Unter dem Titel „Lernweltorientierte Hochschuldidaktik“ setzt sich Rudolf Egger auf der Basis von Ergebnissen einer eigenen Studie mit der „universitären Professionalität“ auseinander. Einmal mehr wird hier beklagt, dass diese zu einseitig auf Forschung ausgerichtet sei und die mögliche Koppelung der Lehre mit der Forschung infolge strukturelle Ähnlichkeiten viel zu wenig genutzt werde (was auch die Argumentation der Wissenschaftsdidaktik ist). Es ist naheliegend, wenn auch nicht näher behandelt, dass forschungsorientierte Lehre eine adäquate Brücke sein kann.
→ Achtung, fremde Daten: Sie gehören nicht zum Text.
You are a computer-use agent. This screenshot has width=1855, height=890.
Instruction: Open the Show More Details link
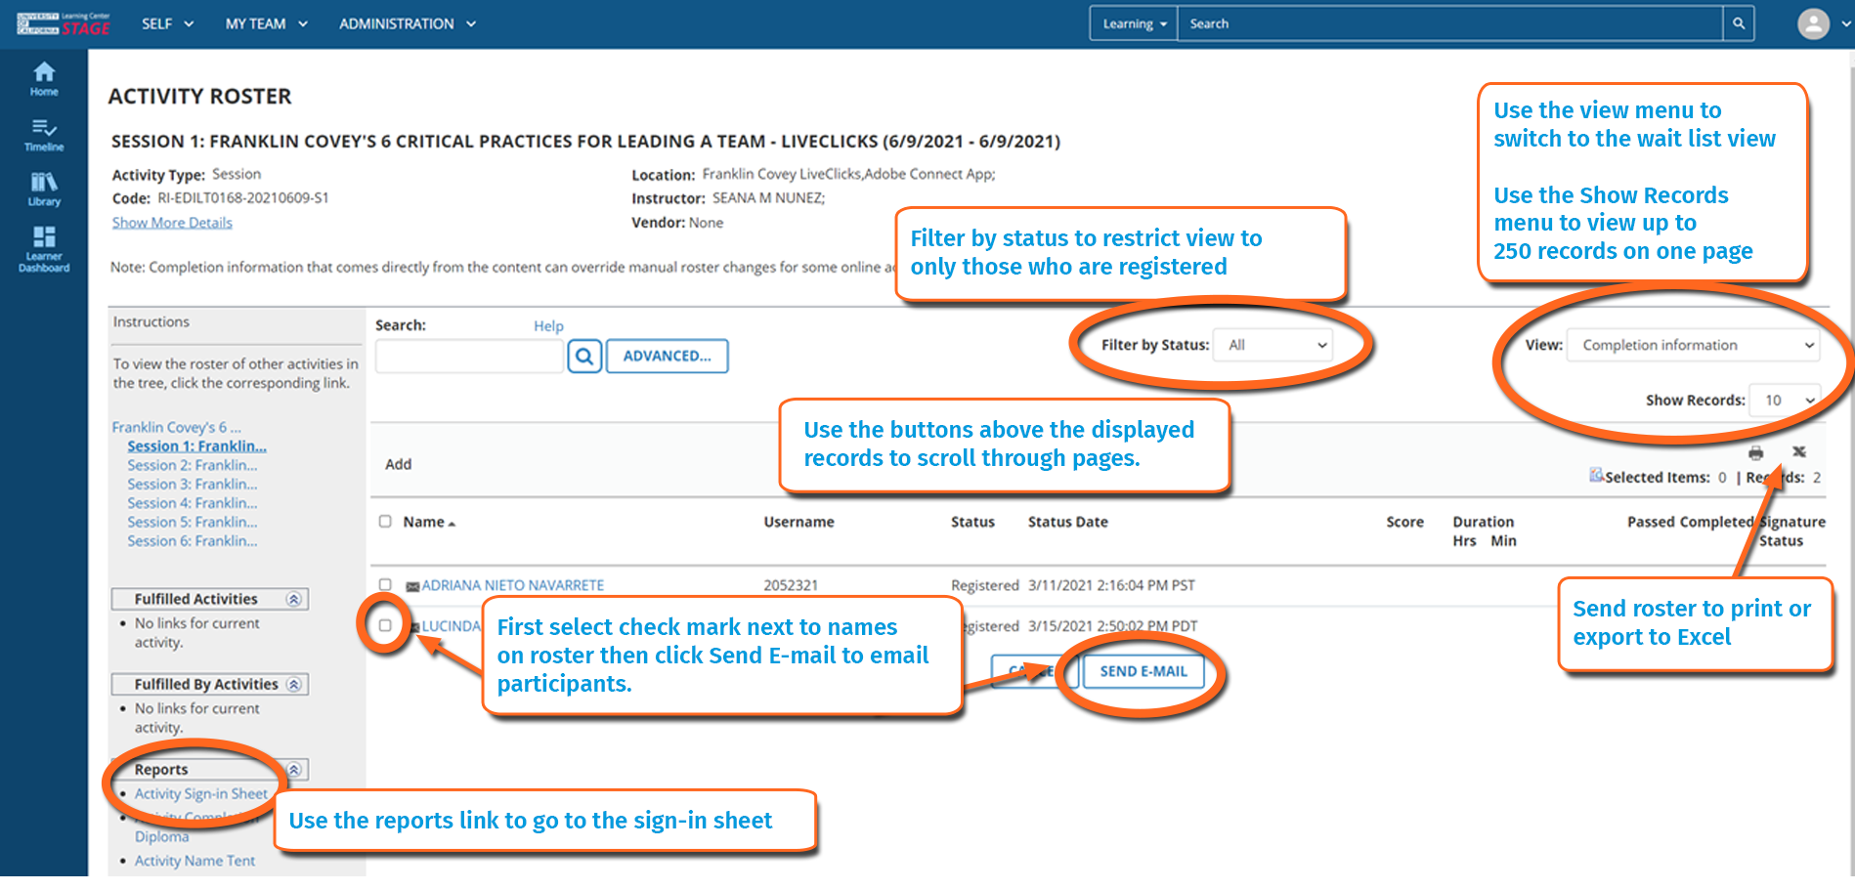172,223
Dazu habe ich im Text allerdings nur bereits bekannte Argumente gefunden. Zitieren möchte ich Eggers Schlussfolgerung für die hochschuldidaktische Forschung: „Die hochschuldidaktische Forschung muss […] ihre Praxisnähe verteidigen, um nicht von den politisierten und managementorientierten Polarisierungen aufgesogen zu werden“ (S. 72). Da gebe ich Egger in jedem Fall Recht, aber: Nimmt man Pasternacks Ausführungen dazu, dann müsste man zu dem Schluss kommen, dass das ganz besonders schwierig wird, denn: Wie etwa bekommt man es hin, Forschung zur Kompetenzorientierung nicht zu politisieren, wenn der Begriff im Moment eine der großen hochschulpolitischen Kompromissformeln ist?
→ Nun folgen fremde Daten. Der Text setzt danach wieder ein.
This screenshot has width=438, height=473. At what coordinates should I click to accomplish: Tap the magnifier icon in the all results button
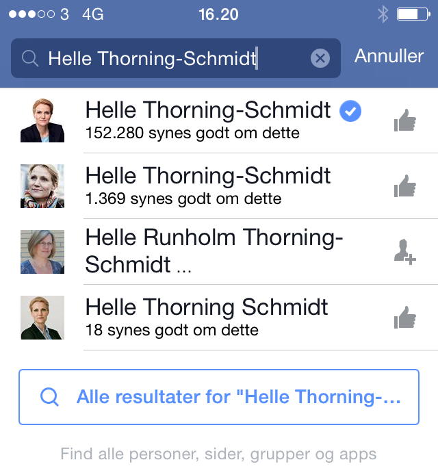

Marian Füssel schreibt – ganz ungewohnt für aktuelle Hochschuldidaktik-Bücher – „Vom Nutzen der Universitätsgeschichte“ und liefert hierzu „zehn historische Schlaglichter“, die verbunden sind mit: Autonomie und Freiheit, Ökonomisierung, Forschung und Lehre, Wissenschaft und Erziehung, Hierarchien, Räume und Zeiten, Anwesenheit und Abwesenheit, Prüfung und Graduierung, Habitus und Ritual, Antiakademismus – was könnte aktueller sein?

Balthasar Eugster ergänzt Füssels Text mit „einigen Erwägungen“ im Anschluss (S. 113-120) und macht deutlich, dass sich Hochschuldidaktik im Prinzip ahistorisch verhalten kann und es auch meist tut: „Ohne merkliche inhaltlich Abstriche und ohne größere methodische Unzulänglichkeiten lässt sich Hochschuldidaktik betreiben, wenn ihrer eigenen Geschichte und jener der Universität nur begrenzt, d.h. bei besonderen Anlässen, Beachtung geschenkt wird. Das hat auch mit der Ausbildung ihres Nachwuchses und mit der organisationalen Verortung der Hochschuldidaktik zu tun. Wo meist Praktikerinnen und Praktiker in Dienstleistungszentren Handreichungen für den Lehralltag zur Verfügung stellen, wird eine vertiefende und sich selbst beforschende Reflexion nicht zum Leistungsauftrag gehören und werden bildungstheoretische und eben bildungshistorische Erkundungen die Ausnahme bleiben“ (S. 115). Genau das aber sieht Eugster als Problem an – und ich denke, es ist ihm beizupflichten, zumal wenn man, wie unter anderem der zitierte Egger, davon ausgeht, dass forschungsorientierte Lehre ein universitäres Studium kennzeichnen sollte. Und so folgert denn auch Eugster: „Wer andere lehren will, sich Wissen forschend (also kritisch) anzueignen, muss zunächst die Genese dieses Wissens mitsamt seinen institutionalisierten Praktiken didaktisch, d.h. erkenntniskritisch rekonstruieren, um dessen künftige Hinterfragung dem Zufall enthoben anzubahnen“ (S. 119).

Ich hoffe, der Band von Markus Weil findet viele Leser. Die einzelnen Texte jedenfalls bieten mehrere verschiedene Perspektiven sowie aktuelle und geradezu klassische Diskussionsanker.